Home Inspection Vs. Appraisal
This is an outline of the differences between an appraiser and a qualified licensed home inspector.
If you’re purchasing a home with a government insured mortgage like an FHA or VA mortgage, the lender will send a qualified appraiser who will evaluate the value of the home for the lender. Usually the appraiser will get recent sale values with comparitivly priced homes.When these appraisers look at the condition of the property they are primarily looking at safety issues such as trip hazards, peeling paint that may contain lead, asbestos covered heating pipes, hand rails on stairways and other readily visible defiencies. They also look for obvious defects in the structure such as a leaky roof, but they usually will not climb the roof like a professional home inspector, to identify, if possible, the cause. By no stretch of the imagination is this a comprehensive inspection of the property by an Appraiser.
A private home inspection is something that you as the buyer have a contract for. Part of the negotiating process should include a window of opportunity to complete this inspection. The inspection time frame runs from a couple days to two weeks depending on the individual property. A bank owned property might not have the utilities turned on, or winterized. That fact alone may require re-inspection after the house is in working order. Typically with an owner occupying the house, selling to a buyer, a window of five to seven days would be sufficient.

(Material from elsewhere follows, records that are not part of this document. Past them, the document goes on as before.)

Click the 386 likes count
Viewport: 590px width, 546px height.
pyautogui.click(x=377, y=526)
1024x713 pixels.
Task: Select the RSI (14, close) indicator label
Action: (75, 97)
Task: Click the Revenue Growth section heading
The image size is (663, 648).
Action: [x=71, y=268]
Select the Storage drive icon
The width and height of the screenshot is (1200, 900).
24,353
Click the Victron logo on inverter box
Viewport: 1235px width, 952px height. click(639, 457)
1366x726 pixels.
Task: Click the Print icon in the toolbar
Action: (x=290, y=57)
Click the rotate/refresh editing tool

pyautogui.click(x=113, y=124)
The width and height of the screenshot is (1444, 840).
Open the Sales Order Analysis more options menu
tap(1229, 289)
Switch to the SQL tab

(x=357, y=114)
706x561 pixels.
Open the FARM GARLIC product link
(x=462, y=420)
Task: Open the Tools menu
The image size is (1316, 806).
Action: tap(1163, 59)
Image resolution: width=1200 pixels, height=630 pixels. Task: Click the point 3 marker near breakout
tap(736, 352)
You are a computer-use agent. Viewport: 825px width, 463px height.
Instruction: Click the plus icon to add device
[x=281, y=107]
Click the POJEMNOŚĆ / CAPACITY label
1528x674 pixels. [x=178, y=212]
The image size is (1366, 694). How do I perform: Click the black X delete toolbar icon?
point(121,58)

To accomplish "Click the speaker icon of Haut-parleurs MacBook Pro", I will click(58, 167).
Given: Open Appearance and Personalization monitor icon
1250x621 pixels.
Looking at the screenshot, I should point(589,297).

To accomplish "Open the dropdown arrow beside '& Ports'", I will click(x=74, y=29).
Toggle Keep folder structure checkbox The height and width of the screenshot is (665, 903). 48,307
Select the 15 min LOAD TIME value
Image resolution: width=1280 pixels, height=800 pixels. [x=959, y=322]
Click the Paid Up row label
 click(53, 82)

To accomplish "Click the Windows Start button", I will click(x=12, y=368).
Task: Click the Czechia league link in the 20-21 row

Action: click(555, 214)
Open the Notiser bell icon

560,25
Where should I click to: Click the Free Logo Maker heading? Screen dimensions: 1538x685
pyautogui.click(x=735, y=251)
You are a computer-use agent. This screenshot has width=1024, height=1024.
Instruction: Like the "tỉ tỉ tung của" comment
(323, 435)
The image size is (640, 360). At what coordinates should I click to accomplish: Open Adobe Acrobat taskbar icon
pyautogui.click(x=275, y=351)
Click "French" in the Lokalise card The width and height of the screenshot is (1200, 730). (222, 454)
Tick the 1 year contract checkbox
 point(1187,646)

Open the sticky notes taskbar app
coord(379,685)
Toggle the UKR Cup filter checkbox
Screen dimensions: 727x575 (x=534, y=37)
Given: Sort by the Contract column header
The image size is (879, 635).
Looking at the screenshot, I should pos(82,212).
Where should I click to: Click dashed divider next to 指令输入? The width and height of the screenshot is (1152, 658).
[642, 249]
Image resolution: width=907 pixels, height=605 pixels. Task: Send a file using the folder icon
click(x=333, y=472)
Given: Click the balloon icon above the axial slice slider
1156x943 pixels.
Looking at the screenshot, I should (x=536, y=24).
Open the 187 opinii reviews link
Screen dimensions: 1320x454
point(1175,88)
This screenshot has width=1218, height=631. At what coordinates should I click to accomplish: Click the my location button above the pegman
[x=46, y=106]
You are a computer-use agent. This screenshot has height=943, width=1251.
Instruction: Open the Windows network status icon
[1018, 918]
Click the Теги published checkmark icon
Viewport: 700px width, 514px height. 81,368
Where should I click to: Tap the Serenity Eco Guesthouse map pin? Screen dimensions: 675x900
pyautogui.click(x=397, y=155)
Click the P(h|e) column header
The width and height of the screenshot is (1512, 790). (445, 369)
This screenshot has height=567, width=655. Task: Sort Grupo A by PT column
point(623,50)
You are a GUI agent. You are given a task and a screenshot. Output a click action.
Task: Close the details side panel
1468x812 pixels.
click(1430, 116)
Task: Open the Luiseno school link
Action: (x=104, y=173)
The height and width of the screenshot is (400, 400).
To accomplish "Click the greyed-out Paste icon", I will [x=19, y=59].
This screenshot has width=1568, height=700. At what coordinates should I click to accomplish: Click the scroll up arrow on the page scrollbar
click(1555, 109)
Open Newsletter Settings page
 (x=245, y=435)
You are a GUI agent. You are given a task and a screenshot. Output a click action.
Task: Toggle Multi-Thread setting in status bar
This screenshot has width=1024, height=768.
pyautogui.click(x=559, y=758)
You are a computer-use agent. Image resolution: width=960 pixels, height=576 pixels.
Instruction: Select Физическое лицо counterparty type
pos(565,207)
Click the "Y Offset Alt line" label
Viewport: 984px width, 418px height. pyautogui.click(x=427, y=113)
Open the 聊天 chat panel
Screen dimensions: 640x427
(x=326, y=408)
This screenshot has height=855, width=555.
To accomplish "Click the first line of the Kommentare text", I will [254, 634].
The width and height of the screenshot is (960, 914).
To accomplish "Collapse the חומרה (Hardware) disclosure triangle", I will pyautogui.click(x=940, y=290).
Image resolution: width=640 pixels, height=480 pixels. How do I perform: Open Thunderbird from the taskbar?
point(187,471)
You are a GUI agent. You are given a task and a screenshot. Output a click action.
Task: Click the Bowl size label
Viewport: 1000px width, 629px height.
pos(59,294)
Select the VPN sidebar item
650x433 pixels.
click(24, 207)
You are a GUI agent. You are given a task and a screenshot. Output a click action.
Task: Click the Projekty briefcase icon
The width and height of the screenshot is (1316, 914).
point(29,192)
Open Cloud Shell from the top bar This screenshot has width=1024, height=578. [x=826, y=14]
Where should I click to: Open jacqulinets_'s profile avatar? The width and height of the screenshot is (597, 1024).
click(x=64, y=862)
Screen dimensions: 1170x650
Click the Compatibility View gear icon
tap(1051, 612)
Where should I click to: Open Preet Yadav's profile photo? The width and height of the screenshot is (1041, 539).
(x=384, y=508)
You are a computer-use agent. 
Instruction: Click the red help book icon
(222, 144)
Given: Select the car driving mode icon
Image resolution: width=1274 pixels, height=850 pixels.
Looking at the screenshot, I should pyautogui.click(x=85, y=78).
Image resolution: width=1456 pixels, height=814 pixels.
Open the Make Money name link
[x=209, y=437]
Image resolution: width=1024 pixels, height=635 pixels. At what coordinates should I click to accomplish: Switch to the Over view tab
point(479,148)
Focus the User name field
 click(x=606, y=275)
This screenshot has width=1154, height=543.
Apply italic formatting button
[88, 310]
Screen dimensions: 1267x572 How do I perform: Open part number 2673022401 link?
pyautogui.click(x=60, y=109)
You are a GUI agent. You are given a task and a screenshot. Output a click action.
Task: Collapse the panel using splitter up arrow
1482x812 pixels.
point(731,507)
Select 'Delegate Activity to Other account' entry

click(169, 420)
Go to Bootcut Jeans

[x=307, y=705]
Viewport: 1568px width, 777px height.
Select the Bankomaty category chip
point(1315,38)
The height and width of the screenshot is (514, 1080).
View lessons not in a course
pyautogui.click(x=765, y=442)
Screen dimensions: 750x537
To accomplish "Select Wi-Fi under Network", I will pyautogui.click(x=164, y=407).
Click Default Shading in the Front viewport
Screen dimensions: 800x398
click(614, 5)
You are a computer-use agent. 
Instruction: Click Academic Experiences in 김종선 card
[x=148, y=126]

Home inspectors must be licensed by New York State in order to perform home inspections New York State. In choosing a home inspector its important that the inspector is licensed and has liability insurance.
A typical home inspection will start outside the house with a observing eye and walk the perimeter of the home and yard. Weather permitting the inspector should climb the roof, inspect the building envelope and the interior and exterior of out buildings (sheds, cabanas, etc.)and garages. Once inside the house, your inspector will go floor-to-floor, room by room inspecting doors and windows, flooring, lighting, switches and plugs.
He will go into the attic to look at the condition of the structure and even report back on the amount of insulation that is observed.
The inspection will likely end in the basement with an overall inspection of the exposed foundation, plumbing, electrical and HVAC system. If the inspector is trained properly he will remove the service panel covers and inspect the breakers and wiring to uncover any electrical hazards that may be pesent. If the wiring is in good order that will be noted.